What do people talk about at FOSDEM 2020

FOSDEM means Free and Open Source Software Developers European Meeting


FOSDEM is a non-commercial, volunteer-organized European event centered on free and open-source software development. It is aimed at developers and anyone interested in the free and open-source software movement. It aims to enable developers to meet and to promote the awareness and use of free and open-source software. FOSDEM is held annually since 2001, usually during the first weekend of February, at the Université Libre de Bruxelles Solbosch campus in the southeast of Brussels, Belgium. The history of FOSDEM is neatly available at Wikipedia, while the current conference (2020) website is available here.

FOSDEM is a large event (2 days, 8K+ participants, 800+ talks) which makes it a reasonable snapshot of the current state of the open source universe. The schedule of all talks (including abstracts) is available here, so we can attempt to get a glimpse at what the open source community is up to those days (or at least what they want to talk about)

Data and Methodology

The data set consists of the 835 talk descriptions (Available at the above linked xml file). The text of each talk description is pre-processed using NLTK to extract the unique keywords used in each talk. Once this is done we simply look at the frequency with which these unique keywords occur across multiple talks. Each keyword is thus assigned a frequency of occurence across the conference, while controlling for any speaker being particularly fond and loquacius in their use of a keyword in any particular description. To avoid spurious accuracy the frequency is rounded to no decimal digits. Given the nature of the distibution this means it is very crowded at the 0% and 1% buckets.

So, what are people talking about at FOSDEM 2020?

Here are the main (unashamedly subjective) observations, roughly in order of decreasing frequency. But do read till the end, because frequency is not the only measure that matters!
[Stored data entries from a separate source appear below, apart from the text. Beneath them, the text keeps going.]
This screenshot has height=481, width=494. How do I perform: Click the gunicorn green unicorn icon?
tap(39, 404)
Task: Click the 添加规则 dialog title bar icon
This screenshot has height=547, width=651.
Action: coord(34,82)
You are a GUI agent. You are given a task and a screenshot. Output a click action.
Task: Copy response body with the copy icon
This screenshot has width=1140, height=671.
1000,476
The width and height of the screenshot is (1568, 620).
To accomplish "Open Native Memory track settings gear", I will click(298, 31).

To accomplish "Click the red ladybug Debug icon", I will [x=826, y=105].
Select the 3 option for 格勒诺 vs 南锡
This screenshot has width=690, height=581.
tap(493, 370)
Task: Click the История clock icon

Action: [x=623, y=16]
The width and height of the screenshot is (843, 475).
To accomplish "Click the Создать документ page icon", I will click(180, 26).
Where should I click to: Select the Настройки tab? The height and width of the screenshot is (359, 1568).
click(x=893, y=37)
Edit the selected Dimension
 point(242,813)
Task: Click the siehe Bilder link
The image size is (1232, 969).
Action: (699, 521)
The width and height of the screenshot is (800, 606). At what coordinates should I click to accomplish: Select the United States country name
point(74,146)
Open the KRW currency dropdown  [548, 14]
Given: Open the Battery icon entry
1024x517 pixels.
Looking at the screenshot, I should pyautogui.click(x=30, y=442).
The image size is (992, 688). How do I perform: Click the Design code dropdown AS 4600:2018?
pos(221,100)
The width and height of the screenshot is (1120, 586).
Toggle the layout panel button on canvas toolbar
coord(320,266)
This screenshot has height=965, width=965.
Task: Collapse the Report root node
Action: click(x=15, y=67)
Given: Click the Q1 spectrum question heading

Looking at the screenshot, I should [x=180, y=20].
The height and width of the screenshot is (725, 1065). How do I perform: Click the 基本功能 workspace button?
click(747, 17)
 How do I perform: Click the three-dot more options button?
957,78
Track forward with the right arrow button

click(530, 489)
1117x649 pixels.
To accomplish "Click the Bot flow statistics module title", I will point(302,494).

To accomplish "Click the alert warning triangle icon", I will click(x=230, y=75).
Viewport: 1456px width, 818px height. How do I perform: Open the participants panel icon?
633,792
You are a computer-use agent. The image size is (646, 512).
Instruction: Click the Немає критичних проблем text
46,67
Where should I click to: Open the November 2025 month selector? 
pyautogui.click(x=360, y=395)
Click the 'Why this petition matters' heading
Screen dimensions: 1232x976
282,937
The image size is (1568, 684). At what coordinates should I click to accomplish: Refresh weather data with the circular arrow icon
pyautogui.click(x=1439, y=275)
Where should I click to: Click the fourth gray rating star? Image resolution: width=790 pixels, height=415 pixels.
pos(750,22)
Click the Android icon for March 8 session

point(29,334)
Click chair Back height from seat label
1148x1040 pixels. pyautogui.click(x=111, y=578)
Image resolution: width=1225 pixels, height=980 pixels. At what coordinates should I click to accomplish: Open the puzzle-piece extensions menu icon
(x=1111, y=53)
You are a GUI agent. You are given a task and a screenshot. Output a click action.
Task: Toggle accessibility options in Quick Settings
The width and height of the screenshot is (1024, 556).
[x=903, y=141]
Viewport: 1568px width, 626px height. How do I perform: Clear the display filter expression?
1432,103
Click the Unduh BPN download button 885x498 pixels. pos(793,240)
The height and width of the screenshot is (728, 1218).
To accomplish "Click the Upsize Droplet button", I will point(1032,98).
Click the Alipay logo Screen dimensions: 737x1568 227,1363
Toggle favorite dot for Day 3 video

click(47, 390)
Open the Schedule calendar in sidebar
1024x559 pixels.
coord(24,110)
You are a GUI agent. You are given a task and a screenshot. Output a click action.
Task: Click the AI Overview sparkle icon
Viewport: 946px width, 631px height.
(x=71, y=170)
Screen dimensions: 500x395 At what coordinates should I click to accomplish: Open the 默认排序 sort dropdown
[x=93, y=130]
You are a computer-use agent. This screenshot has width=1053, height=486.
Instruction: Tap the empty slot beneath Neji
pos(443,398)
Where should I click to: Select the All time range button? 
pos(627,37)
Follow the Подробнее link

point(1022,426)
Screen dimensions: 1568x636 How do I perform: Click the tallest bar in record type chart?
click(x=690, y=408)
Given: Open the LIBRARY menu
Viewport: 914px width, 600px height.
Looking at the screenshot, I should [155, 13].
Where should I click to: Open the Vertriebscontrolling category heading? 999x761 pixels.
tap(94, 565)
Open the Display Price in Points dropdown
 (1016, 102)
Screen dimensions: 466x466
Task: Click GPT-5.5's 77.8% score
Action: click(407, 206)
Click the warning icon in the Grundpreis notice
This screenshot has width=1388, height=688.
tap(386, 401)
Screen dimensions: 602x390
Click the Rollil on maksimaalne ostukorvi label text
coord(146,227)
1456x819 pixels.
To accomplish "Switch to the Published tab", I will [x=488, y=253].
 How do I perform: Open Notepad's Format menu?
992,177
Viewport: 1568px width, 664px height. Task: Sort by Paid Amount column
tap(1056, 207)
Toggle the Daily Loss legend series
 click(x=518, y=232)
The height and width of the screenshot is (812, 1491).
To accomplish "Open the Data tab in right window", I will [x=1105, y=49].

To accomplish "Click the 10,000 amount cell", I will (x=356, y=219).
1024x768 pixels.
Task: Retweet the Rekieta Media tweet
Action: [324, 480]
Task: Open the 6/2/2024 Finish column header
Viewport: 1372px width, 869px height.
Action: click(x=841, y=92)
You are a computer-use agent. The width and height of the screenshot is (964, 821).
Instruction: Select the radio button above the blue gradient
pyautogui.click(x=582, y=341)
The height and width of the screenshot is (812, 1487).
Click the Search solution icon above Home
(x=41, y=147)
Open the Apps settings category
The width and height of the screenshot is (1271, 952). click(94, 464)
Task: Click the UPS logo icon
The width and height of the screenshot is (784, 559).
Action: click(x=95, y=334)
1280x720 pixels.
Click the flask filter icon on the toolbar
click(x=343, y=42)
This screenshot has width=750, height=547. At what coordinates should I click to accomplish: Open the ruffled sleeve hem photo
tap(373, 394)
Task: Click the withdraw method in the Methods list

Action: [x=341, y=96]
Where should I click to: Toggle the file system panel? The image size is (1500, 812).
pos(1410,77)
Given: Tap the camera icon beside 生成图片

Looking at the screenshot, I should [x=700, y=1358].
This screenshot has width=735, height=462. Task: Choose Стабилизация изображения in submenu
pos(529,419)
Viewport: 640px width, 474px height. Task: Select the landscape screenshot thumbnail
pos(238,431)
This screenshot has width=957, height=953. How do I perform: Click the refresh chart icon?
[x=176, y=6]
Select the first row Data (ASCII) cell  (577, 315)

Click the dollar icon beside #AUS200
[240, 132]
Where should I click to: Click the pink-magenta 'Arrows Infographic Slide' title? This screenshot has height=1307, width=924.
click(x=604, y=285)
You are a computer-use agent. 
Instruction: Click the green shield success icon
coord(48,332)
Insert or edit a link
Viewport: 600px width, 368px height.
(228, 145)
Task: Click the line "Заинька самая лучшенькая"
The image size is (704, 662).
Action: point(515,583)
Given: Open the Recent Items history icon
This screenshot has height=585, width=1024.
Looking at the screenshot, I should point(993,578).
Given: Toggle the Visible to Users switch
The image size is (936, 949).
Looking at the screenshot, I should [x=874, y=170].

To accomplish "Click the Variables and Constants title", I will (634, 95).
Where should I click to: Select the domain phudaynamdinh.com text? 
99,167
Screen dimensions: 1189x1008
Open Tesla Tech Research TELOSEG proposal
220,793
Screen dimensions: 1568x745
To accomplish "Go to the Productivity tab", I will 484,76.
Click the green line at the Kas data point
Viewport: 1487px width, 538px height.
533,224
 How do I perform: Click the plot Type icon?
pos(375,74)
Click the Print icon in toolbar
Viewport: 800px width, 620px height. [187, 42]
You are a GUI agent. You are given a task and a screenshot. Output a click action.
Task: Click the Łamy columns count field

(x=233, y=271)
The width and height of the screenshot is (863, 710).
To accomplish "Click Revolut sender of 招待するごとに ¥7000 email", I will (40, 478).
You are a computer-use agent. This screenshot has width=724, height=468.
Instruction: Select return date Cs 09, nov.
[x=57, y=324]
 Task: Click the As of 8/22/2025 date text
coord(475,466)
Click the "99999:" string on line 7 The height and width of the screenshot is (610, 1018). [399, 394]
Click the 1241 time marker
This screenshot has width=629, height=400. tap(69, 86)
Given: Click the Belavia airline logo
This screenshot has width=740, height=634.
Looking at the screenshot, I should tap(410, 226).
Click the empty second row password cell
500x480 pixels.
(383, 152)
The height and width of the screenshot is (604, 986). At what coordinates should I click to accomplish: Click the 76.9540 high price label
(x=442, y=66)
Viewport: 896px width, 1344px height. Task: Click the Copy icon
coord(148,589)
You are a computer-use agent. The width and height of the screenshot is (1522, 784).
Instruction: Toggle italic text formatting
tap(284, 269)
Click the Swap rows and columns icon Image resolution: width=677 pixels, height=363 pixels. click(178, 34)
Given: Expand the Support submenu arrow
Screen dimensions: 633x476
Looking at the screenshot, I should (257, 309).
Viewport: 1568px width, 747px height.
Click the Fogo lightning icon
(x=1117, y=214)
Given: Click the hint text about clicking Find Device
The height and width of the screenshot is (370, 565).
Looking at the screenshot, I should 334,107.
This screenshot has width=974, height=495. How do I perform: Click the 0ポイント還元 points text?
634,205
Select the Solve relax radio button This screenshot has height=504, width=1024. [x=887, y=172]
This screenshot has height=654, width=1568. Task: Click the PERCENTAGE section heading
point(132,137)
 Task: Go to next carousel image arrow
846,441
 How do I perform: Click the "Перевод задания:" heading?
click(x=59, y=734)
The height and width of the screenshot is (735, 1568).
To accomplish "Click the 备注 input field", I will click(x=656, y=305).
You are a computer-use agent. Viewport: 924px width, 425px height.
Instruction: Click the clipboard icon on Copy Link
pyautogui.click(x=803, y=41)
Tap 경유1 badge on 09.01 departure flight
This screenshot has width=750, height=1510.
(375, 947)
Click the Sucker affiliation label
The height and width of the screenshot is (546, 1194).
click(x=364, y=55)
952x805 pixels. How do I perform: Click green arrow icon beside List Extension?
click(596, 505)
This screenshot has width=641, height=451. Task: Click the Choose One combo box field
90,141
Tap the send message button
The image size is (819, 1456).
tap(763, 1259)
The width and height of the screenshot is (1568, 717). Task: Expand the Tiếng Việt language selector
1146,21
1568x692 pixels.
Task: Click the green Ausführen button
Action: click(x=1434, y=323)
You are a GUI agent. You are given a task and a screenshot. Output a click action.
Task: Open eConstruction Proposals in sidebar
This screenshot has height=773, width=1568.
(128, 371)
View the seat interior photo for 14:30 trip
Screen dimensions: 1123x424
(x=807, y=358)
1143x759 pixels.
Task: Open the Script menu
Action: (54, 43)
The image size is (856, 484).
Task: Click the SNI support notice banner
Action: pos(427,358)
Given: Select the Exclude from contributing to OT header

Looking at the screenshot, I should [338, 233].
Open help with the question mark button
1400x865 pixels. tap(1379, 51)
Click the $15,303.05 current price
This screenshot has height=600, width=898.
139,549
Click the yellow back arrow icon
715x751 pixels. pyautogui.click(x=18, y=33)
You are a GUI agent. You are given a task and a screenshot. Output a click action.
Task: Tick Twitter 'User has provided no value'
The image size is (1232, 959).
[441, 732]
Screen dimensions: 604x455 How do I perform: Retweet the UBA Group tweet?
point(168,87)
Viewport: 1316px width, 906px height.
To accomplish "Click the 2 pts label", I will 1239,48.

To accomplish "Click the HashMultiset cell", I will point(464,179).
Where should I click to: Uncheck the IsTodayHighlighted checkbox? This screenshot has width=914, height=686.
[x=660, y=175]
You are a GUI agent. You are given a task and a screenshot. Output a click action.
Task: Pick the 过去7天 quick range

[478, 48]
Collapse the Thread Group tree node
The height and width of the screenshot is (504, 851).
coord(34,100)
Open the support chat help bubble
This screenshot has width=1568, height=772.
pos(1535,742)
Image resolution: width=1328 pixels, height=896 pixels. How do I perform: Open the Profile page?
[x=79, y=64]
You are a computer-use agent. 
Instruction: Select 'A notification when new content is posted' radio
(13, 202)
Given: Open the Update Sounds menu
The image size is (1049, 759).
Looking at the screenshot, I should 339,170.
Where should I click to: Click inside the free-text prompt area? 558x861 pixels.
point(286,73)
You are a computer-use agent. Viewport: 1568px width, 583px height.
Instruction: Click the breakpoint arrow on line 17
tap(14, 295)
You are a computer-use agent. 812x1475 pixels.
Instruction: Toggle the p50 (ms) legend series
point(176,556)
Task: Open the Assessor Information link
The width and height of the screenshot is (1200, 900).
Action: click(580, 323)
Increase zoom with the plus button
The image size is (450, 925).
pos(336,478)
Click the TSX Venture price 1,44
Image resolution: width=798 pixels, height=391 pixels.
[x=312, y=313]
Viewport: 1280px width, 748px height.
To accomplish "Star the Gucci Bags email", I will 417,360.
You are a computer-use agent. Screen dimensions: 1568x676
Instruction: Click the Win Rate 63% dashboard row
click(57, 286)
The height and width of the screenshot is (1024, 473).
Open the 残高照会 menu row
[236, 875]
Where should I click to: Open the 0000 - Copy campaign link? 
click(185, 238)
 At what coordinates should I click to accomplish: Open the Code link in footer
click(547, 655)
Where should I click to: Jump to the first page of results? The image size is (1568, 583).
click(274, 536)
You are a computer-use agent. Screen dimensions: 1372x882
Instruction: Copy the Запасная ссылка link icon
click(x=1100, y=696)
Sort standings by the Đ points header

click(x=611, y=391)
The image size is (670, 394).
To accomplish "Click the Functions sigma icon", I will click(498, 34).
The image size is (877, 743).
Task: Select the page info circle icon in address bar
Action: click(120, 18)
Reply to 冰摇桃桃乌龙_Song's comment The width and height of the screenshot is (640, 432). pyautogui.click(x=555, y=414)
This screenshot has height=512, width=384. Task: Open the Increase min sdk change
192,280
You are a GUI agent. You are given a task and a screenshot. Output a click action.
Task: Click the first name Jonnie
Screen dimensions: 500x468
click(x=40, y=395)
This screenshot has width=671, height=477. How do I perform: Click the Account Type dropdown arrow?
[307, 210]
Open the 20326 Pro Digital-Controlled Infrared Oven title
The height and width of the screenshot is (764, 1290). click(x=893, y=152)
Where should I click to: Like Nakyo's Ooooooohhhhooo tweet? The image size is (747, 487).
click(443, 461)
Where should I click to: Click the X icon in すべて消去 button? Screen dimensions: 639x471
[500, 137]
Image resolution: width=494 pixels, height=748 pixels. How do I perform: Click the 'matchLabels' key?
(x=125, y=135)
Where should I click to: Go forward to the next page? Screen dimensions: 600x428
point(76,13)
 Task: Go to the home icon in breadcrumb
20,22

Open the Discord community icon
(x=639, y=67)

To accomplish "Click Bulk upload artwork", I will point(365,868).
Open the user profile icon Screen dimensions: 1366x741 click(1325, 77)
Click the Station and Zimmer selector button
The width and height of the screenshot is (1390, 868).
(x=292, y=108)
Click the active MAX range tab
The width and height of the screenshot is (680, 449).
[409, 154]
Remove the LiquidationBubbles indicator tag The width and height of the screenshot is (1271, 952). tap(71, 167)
  • Perhaps not surprisingly for a conference, people talk alot about talking. Talk is the top keyword (59% of talks)
  • We dominates I, (34% vs 19%), clearly reflecting that open source is a collaborative endeavour (but maybe contaminated by a modicum of Royal We / Majestic Plural?)
  • Open Source is a top keyword (31%), while Proprietary is mentioned in 4% of talks (no surprise here either).
  • Next we have a cluster of keywords that define how people frame their contribution: Project, System, Software, Tool, Feature, Application, Code appear 32%, 28%, 27%, 24%, 23%, 22%, 22% respectively.
  • Data comes next at 21%, signalling maybe the growing link of software development with data science.
  • The first named piece of software is Linux at 12%, confirming what everybody knows (or should know), namely that open source is really built on top of linux.
  • The first more specific hints at architectural designs come as with the API, Network, Library, Cloud, Web keywords with 13%, 12%, 12%, 10%, 10% scores respectively.
  • The Ecosystem word, love it or hate it, is thrown out a lot (8%)
  • Container is the first generic technology buzzword (7%)
  • Python is the first programming language and the second named piece of software after linux (6%) confirming its deep integration and relevance to the open source movement
  • Kubernetes is the third named technology (at 6%) and for many people maybe the first unknown word. Take notice!
  • IoT (internet of things) is the second notable generic buzzword at 5%
  • Back to the staples, the Database concept is mentioned in 4% of talks. In terms of actual databases, the top keywords are Mysql (2%) and Postgresql (1%)
  • Google is the company mentioned most frequently (4%), Intel the second (2%)
  • Machine Learning is a thing (4%) but AI not so much (1%). To wrap up the Gartner hypecycle buzzwords, Quantum Computing much lower at 12 mentions and Blockchain is only mentioned twice (which probably means something but not clear what)
  • In terms of open source focused organizations, Mozilla is at 2%, same as Apache
  • In the rest of the language wars (after Python) we have: Java (4%), C/C++, Rust (3%), R, Ada, Kotlin (2%). The rising popularity of Rust is clear. No idea about Ada.
  • In the repository preferences, Github (3%) versus Gitlab (1%)
  • Libreoffice at 2% is the first named software that is purely oriented towards the end-user. Turns out 2020 will again not be the year of the open source desktop
  • Along the end-user theme, the Firefox browser at 1% beats Chrome at 0% (12 versus 3 mentions) revealing where the open source crowd’s allegiance lie, but the market share in the general population is a very different story.
  • How is the rest of big tech doing? For what it is worth: Facebook, Amazon, IBM, Microsoft, Apple receive 9, 8, 7, 6 and 4 mentions respectively (all below 1%)
  • Finally, last but not least, 63% of all keywords are only mentioned once or twice. People talk alot about alot of things! Long live the long tail of open source!

Disclaimers and Further Work

Well, there are many, but this is blog post meant to highlight the vibrancy and fun of the open source world, not an article to be published in the esteemed Journal of Open Sourceology. So we leave it at that!